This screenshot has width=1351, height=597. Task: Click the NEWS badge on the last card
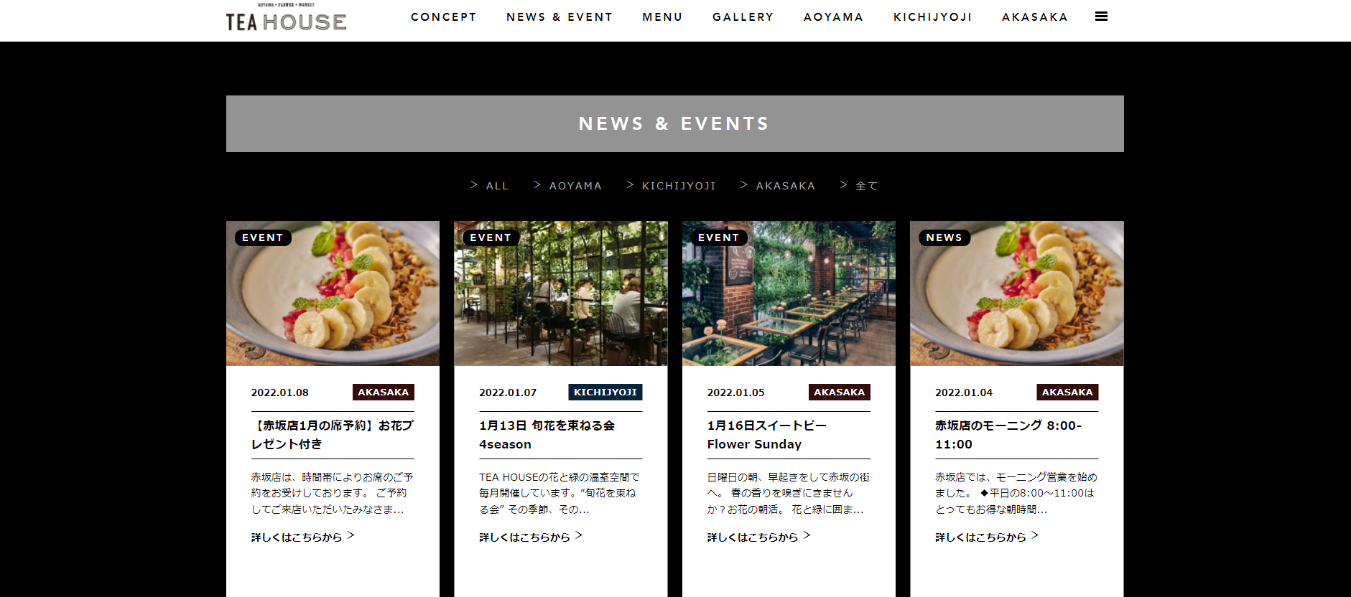(944, 238)
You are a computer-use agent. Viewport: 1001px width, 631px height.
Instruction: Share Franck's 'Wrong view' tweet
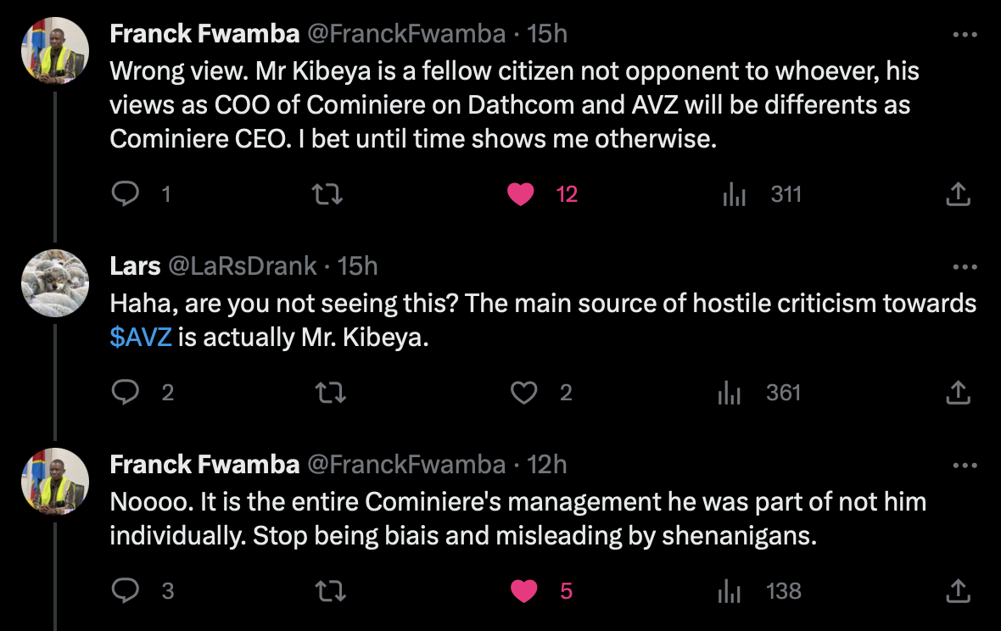(958, 194)
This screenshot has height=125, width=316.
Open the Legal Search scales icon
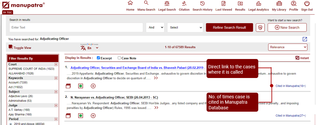pyautogui.click(x=167, y=3)
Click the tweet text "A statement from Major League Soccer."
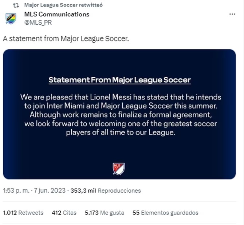The width and height of the screenshot is (244, 225). 66,38
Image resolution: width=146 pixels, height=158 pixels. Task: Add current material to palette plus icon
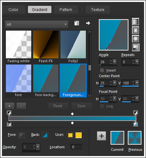pos(101,136)
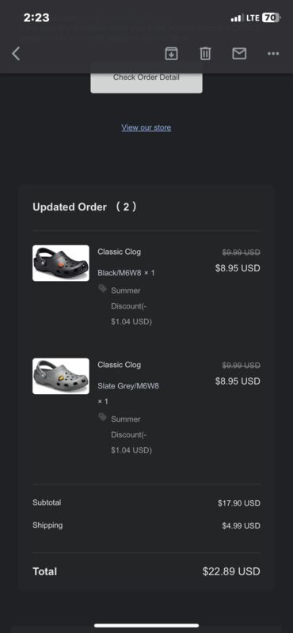Tap the battery indicator in the status bar

coord(271,17)
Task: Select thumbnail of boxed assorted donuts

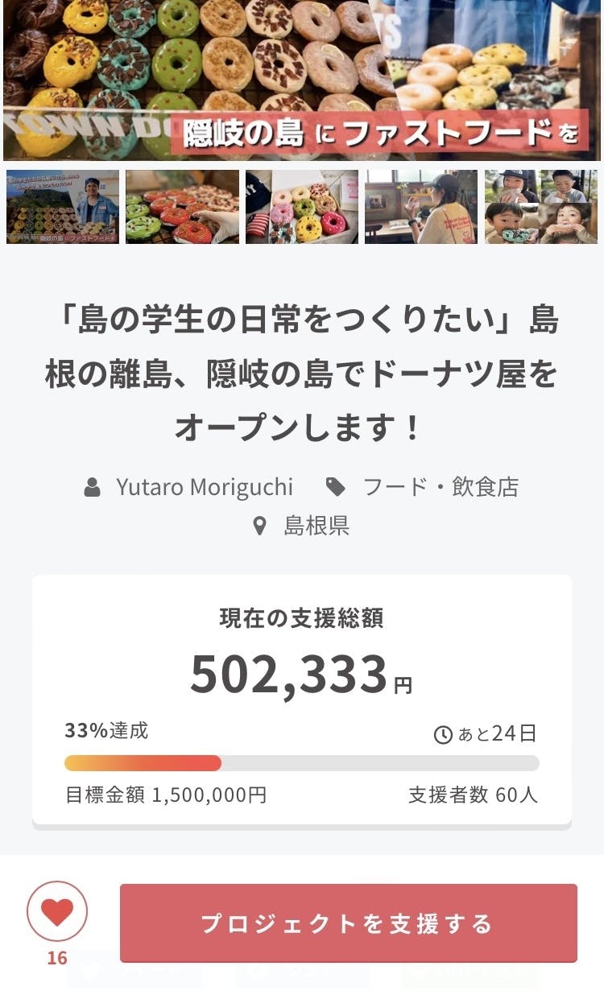Action: (302, 207)
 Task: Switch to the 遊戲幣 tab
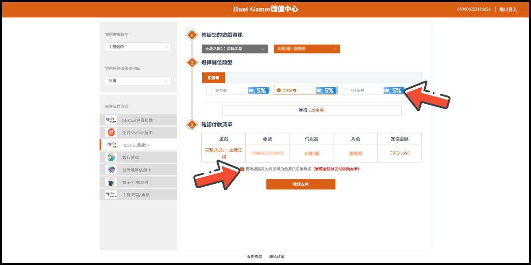[213, 78]
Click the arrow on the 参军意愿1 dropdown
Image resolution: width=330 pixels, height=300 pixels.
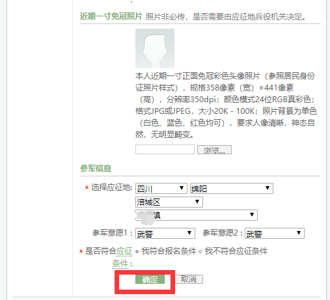pos(189,233)
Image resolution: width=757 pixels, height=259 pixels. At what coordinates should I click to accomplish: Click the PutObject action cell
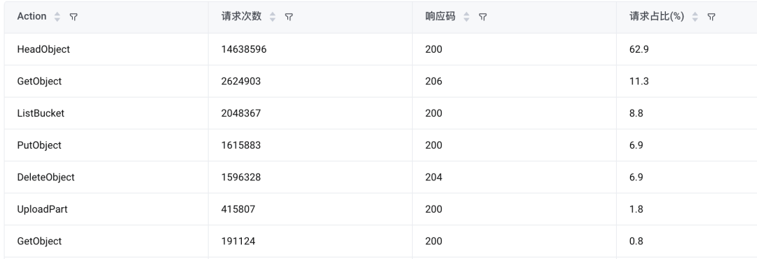(107, 145)
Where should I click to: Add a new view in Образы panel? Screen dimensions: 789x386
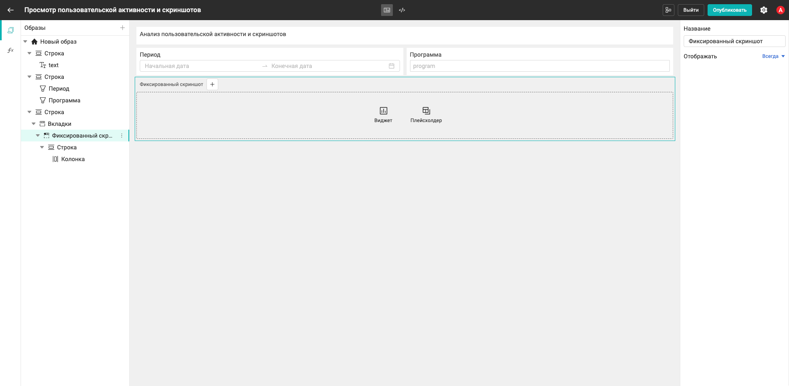point(123,28)
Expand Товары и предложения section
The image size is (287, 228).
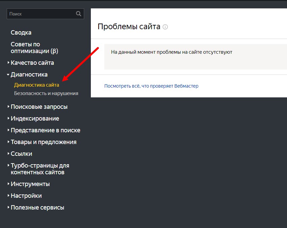(x=43, y=142)
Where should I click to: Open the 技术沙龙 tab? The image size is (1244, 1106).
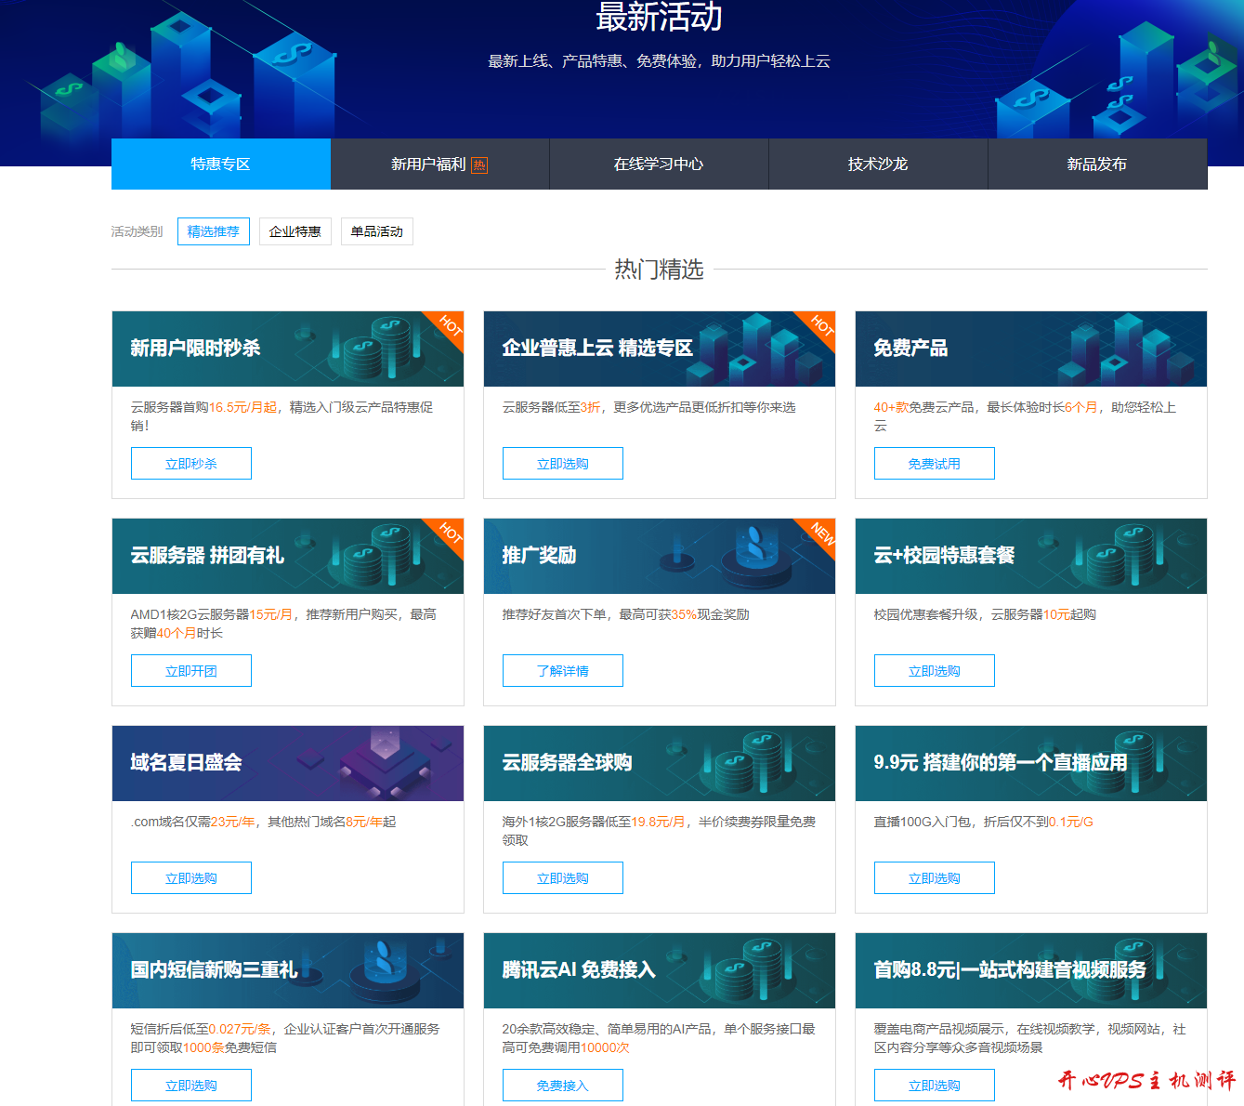coord(878,165)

* * * *

**Problem to solve:** Could the material above be given again in full and exactly, with its pictures left out?

**Output of the task:**
This screenshot has width=1351, height=597. Task: Click the NEWS badge on the last card
(944, 238)
You are a computer-use agent. Viewport: 1001px width, 631px height.
Instruction: Share Franck's 'Wrong view' tweet
(958, 194)
This screenshot has height=125, width=316.
Open the Legal Search scales icon
pyautogui.click(x=167, y=3)
Click the tweet text "A statement from Major League Soccer."
The width and height of the screenshot is (244, 225). 66,38
Image resolution: width=146 pixels, height=158 pixels. Task: Add current material to palette plus icon
pos(101,136)
Tap the battery indicator in the status bar

coord(271,17)
Task: Select thumbnail of boxed assorted donuts

Action: (302, 207)
 Task: Switch to the 遊戲幣 tab
[213, 78]
Click the arrow on the 参军意愿1 dropdown
Image resolution: width=330 pixels, height=300 pixels.
pos(189,233)
Image resolution: width=757 pixels, height=259 pixels. At what coordinates should I click to accomplish: Click the PutObject action cell
(107, 145)
Where should I click to: Add a new view in Образы panel? Screen dimensions: 789x386
point(123,28)
Expand Товары и предложения section
The image size is (287, 228).
(x=43, y=142)
Where should I click to: Open the 技术沙龙 tab? The image size is (1244, 1106).
coord(878,165)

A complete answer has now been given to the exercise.